В минувшие выходные в Москве произошло одно из самых значительных театральных событий уходящего года. На сцене театра имени Маяковского дважды был показан спектакль Эймунтаса Някрошюса "Гамлет". За полгода, прошедшие со дня премьеры, литовская постановка успела побывать уже на нескольких крупных европейских фестивалях. На этот раз всемирно известный Някрошюс приехал в Москву в качестве бывшего студента профессора Андрея Гончарова: "Гамлетом" закрывался фестиваль "Ученики — учителю", посвященный наступающему 80-летию художественного руководителя Театра имени Маяковского.
Предваряя спектакль, Михаил Швыдкой, успевший опередить московских коллег-критиков и посмотреть "Гамлета" где-то "в Европах", несколько раз предупредил публику, что ее ждет тяжелое испытание. Студенты на галерке даже засмеялись: что за приветственное слово, в котором собравшихся, взяв в руки пышный букет, едва не пугают приходом долгожданного гостя.
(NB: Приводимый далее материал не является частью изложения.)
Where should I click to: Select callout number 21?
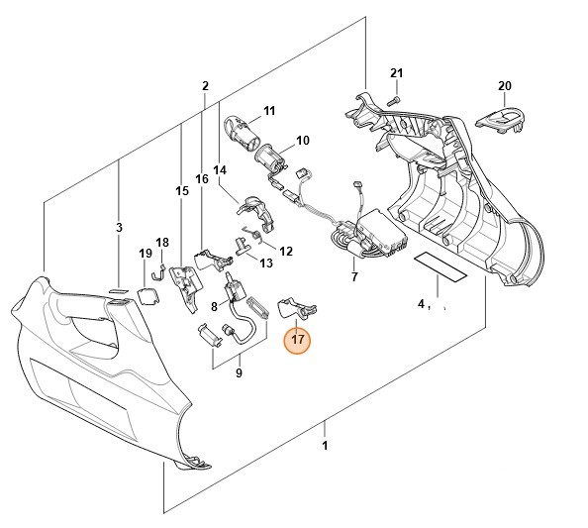396,74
Но Швыдкой, по обыкновению, знал, что говорил.
Спустя четыре с лишним часа расходившиеся из театра зрители (кажется, в Маяковке за эти два вечера побывала вся "театральная общественность") признавали: это был один из самых трудных для восприятия спектаклей, которые им когда-либо приходилось видеть. Хотя и один из самых сильных и мощных из увиденных в последние годы. Впрочем, спектакли Някрошюса обладают стойким свойством: чем больше они нравятся (а публика, как правило, в отношении к искусству Някрошюса резко делится пополам: просто вежливо скучающих в зале не увидишь), тем изнурительнее их смотреть.
Холодом и вечной сыростью веет со сцены, на которой играют шекспировскую трагедию. Это мир без солнца, без неба, без воздуха, без смены дней и времен года и без каких-либо устоявшихся норм человеческого сообщества. Королевский двор заменен чуть ли не первобытной стаей в длинных, грубой выделки, тулупах. Здесь без конца сыплет мелкий, колючий дождь, и влажная изморозь туманит пространство. Вспоминая спектакль, не поручишься (хотя это, конечно, чистая фантазия), что у актеров не шел пар изо рта. Первобытное, варварское человечество живет у Някрошюса в какой-то безнадежной, безвыходной пещере, где люди существуют дико и жестоко, готовы выть от отчаяния и перегрызать друг другу глотки, а растворенная в пространстве смерть становится невидимым, но главным действующим лицом.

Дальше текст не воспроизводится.